MotoGP dice adiós a los reinicios de carrera forzados
MotoGP ha puesto fin a una de las imágenes más clásicas —y controvertidas— de su historia reciente. La FIM ha aprobado una medida inmediata que prohíbe reiniciar una moto empujándola en pista o en las escapatorias, tanto en carreras como en entrenamientos. La norma se aplicará no solo al Campeonato del Mundo de MotoGP, sino también a Superbikes, Resistencia y todas las categorías bajo su paraguas.
Durante años, volver a subirse a la moto tras una caída formaba parte del ADN del motociclismo. El ejemplo más recordado sigue siendo el Gran Premio de Argentina 2018, cuando Marc Márquez se detuvo en la parrilla instantes antes de la salida y logró reiniciar su Honda. Aquella acción fue legal entonces, pero también marcó un punto de inflexión en el debate sobre seguridad y límites reglamentarios.
Nuevo protocolo tras una caída
A partir de ahora, cualquier moto que no pueda rodar tras un accidente o un problema técnico deberá ser retirada de inmediato. Los comisarios tendrán que moverla detrás de la primera línea de protección, fuera de la pista y de las escapatorias. Está terminantemente prohibido volver a arrancar la moto en esas zonas.
El reinicio solo podrá realizarse en la vía de servicio o en un lugar claramente seguro, siempre lejos del trazado. Además, todas las reparaciones o ajustes deberán hacerse en esa zona protegida, y únicamente por el propio piloto, sin ayuda externa, más allá del apoyo de los comisarios para trasladar la moto.

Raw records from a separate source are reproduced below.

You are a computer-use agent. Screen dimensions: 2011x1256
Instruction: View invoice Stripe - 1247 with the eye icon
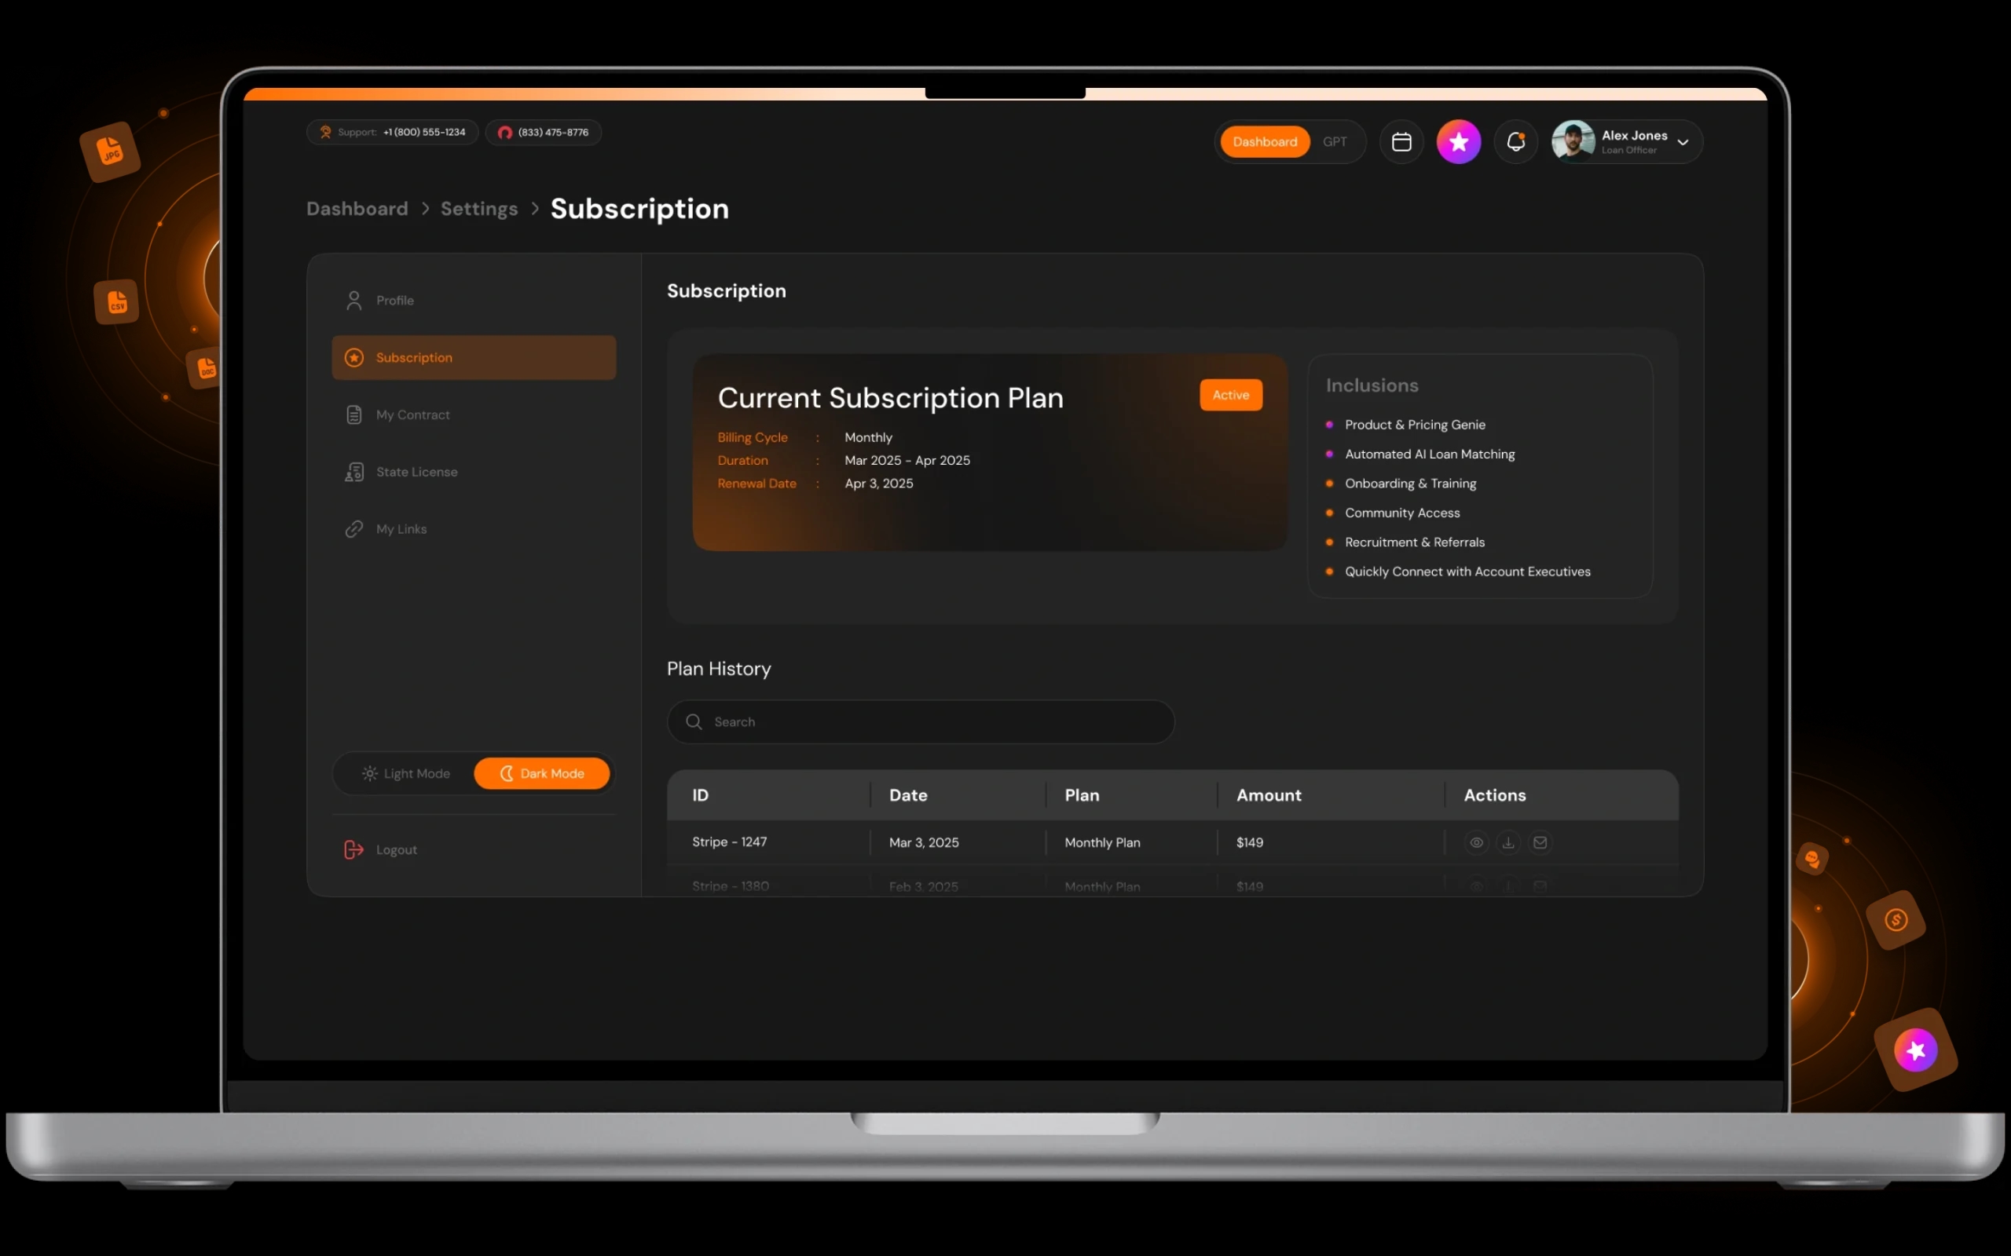tap(1477, 841)
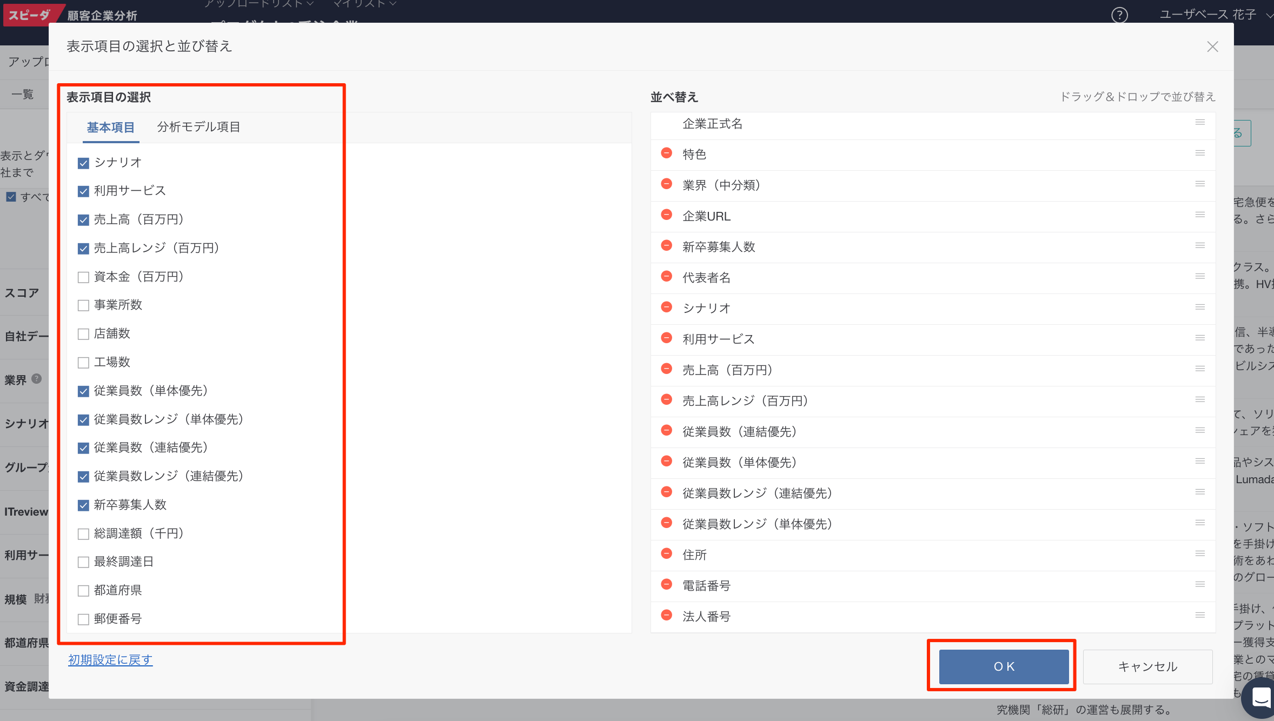
Task: Open the chat support bubble icon
Action: [1260, 698]
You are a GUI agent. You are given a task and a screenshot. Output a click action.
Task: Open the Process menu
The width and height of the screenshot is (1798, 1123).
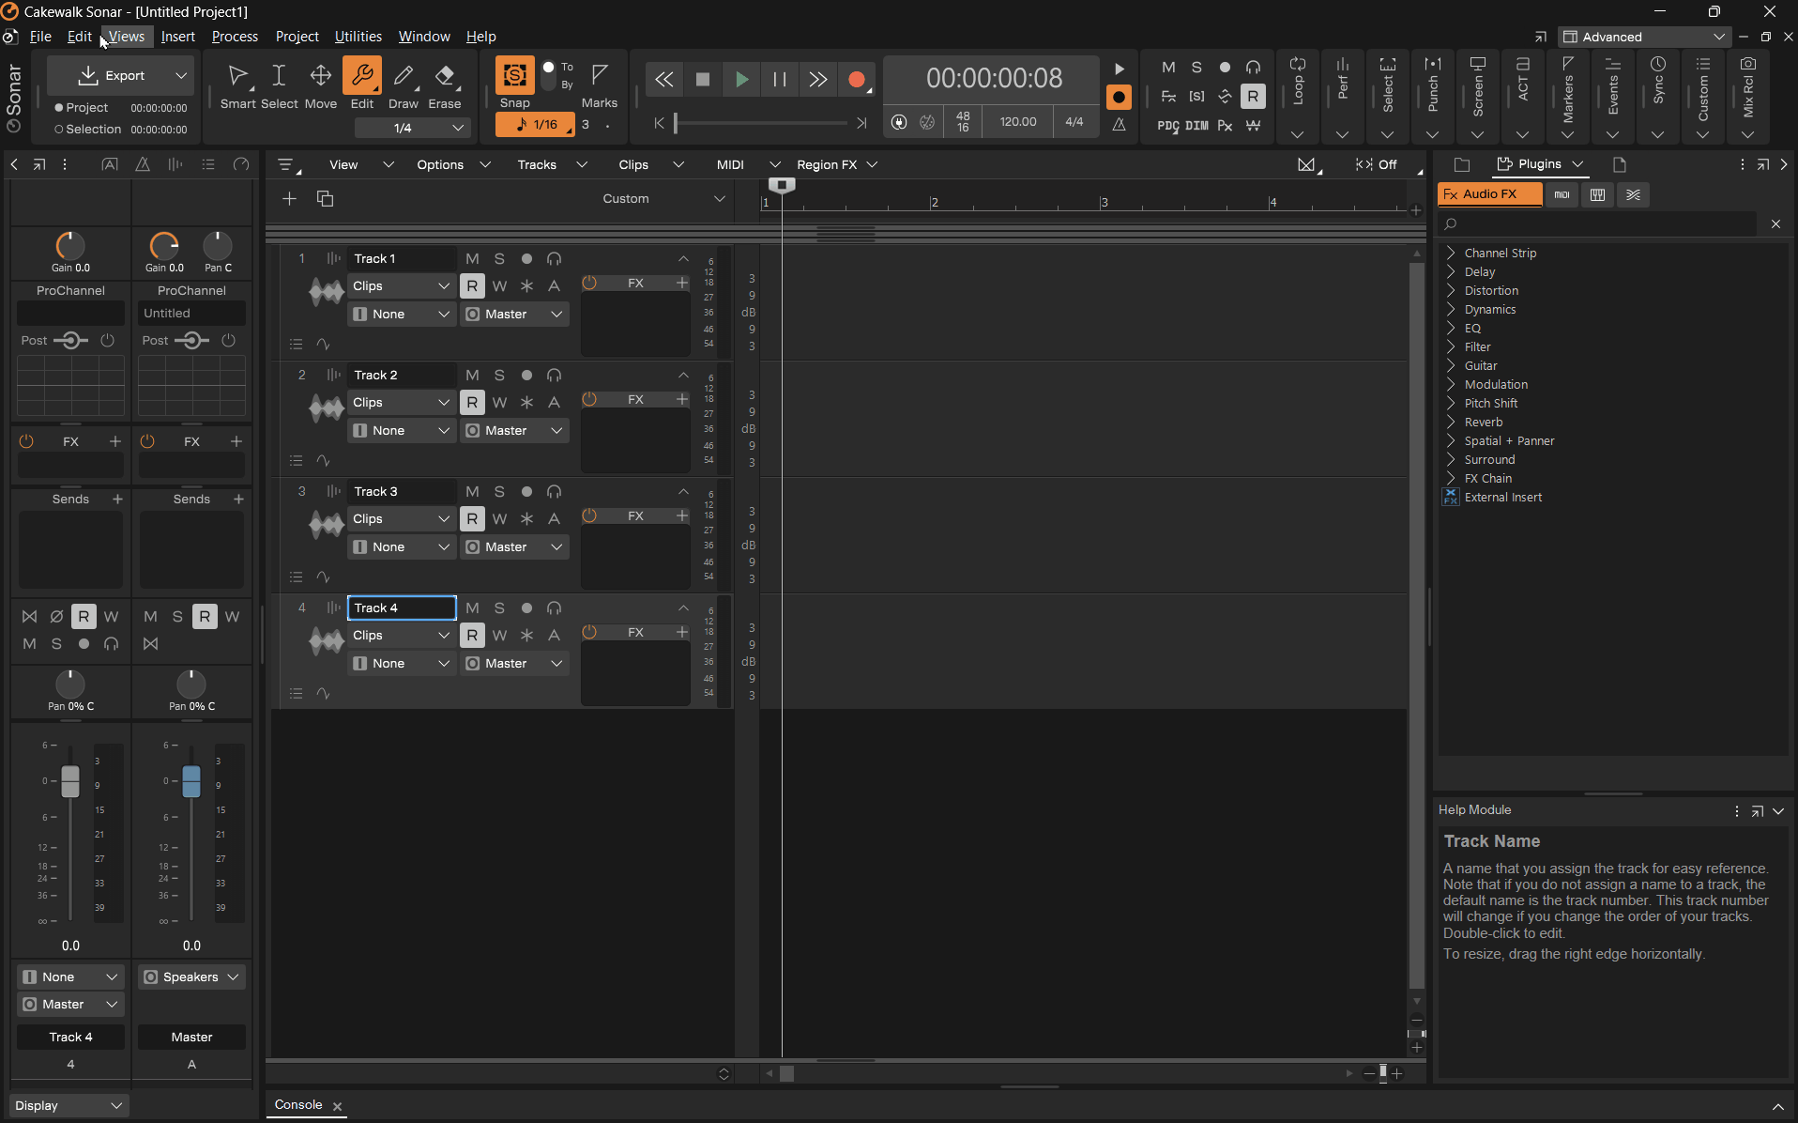point(234,37)
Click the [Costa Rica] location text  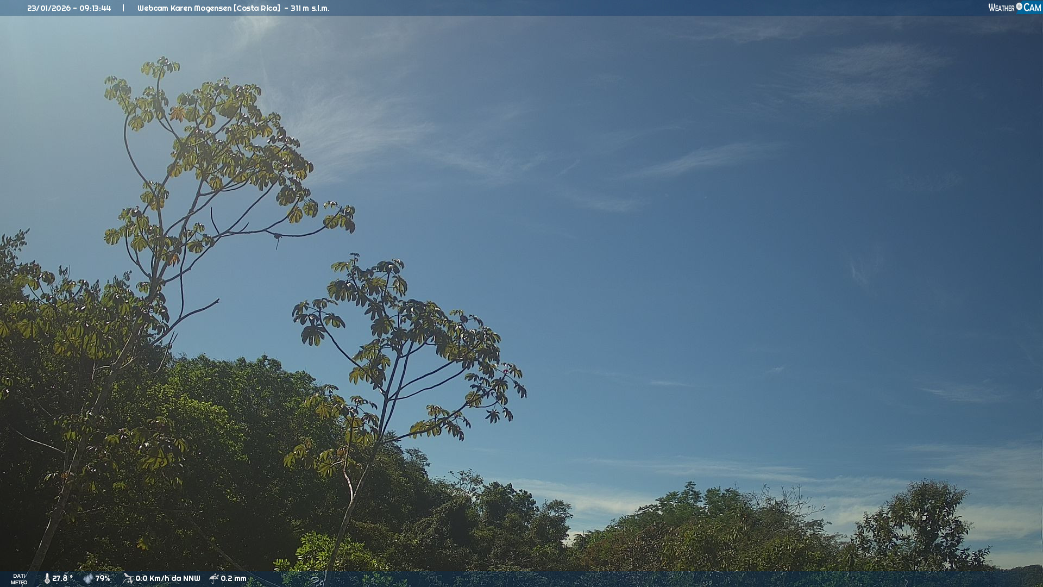click(257, 8)
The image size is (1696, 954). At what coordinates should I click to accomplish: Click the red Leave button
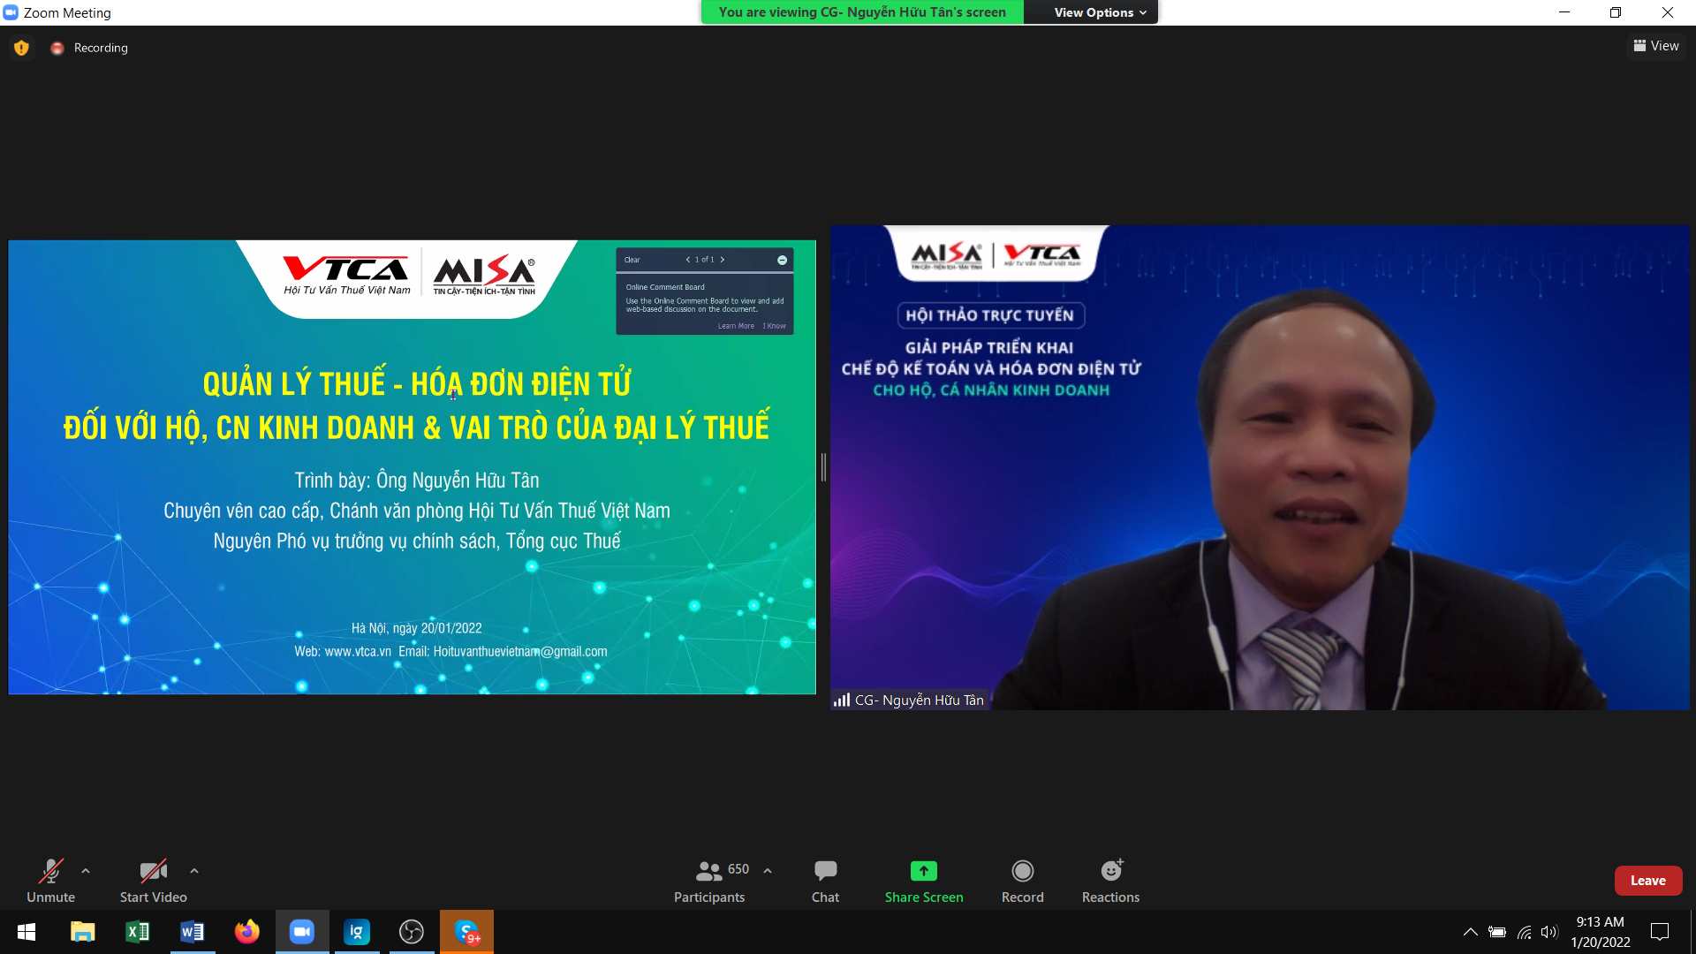[1647, 881]
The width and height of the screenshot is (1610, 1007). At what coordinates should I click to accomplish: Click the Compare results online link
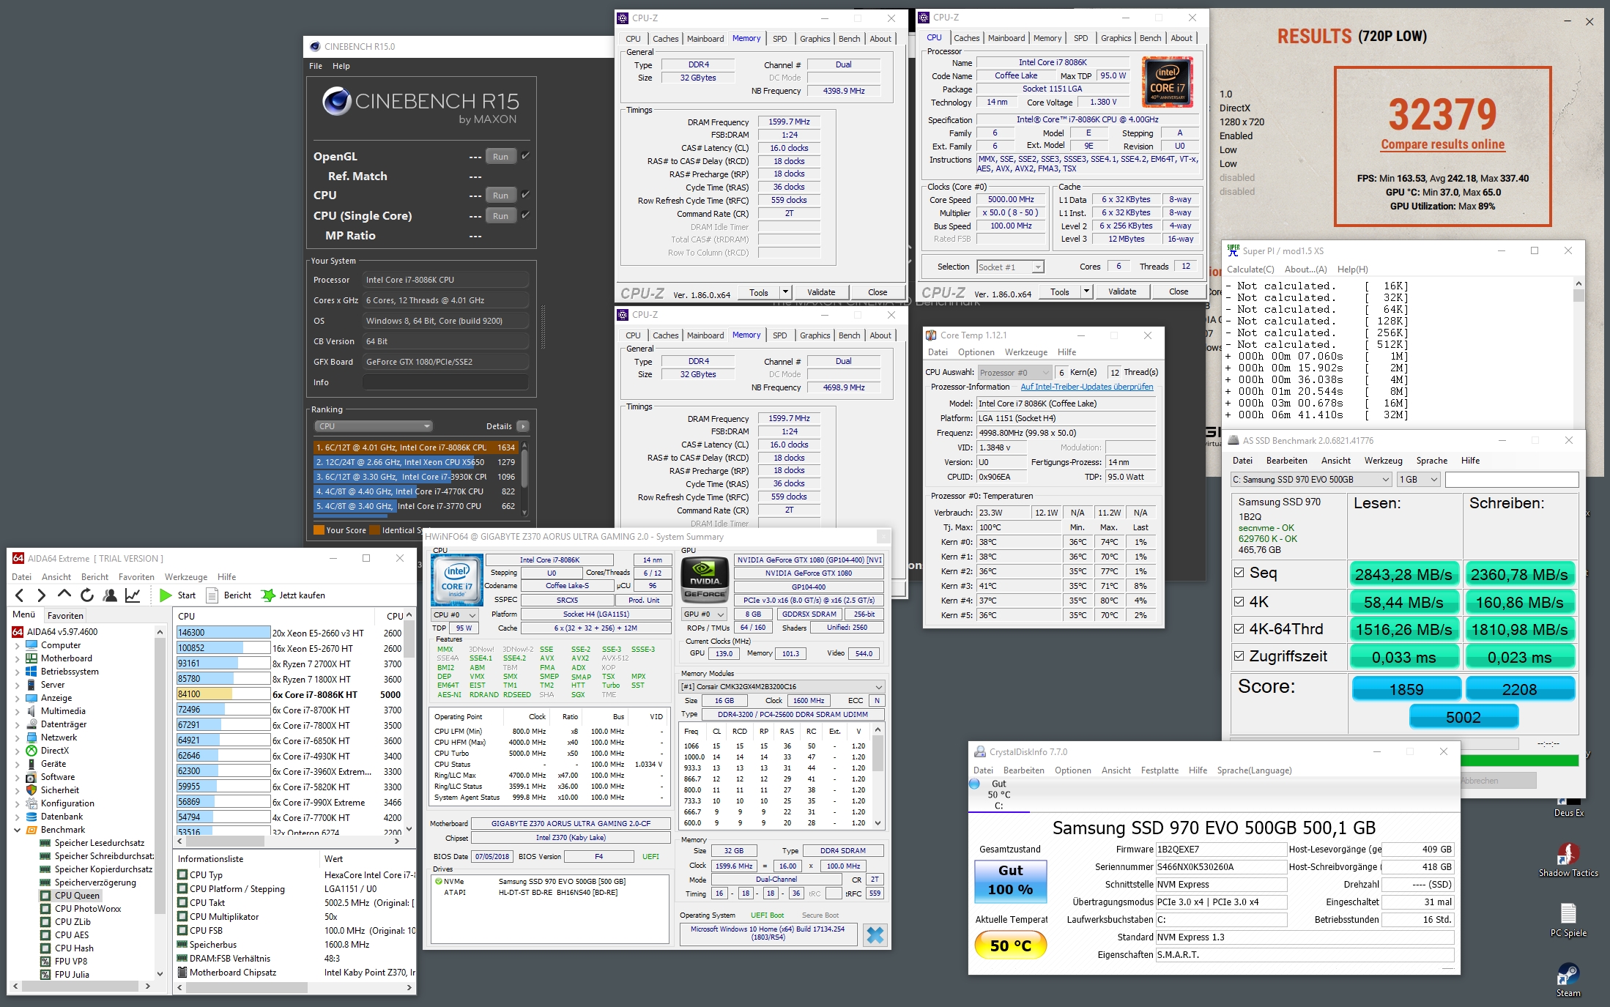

El papel decisivo de los comisarios
El reglamento diferencia dos escenarios clave. Si el motor se cala tras una caída, la moto deberá ser conducida fuera de las escapatorias antes de cualquier intento de reinicio. Si el motor sigue en marcha, los comisarios evaluarán el estado de la moto y decidirán si puede continuar. Ante cualquier riesgo de seguridad —como fugas de líquidos—, el piloto será detenido.
Ignorar las indicaciones de los comisarios podrá conllevar bandera negra y sanciones económicas importantes, lo que refuerza el peso de su criterio en situaciones límite.
Menos épica, más seguridad
Con esta decisión, MotoGP elimina una práctica que aportaba imágenes espectaculares, pero también riesgos evidentes. Volver a la carrera tras una caída ya no dependerá de la improvisación ni del instinto del piloto, sino de un protocolo estricto y conservador.
La categoría reina se alinea así con campeonatos como el British Superbike, donde estas normas llevan años aplicándose. Se pierde parte de la épica clásica del motociclismo, pero se gana en coherencia y, sobre todo, en seguridad. A partir de ahora, levantarse y empujar ya no será una opción.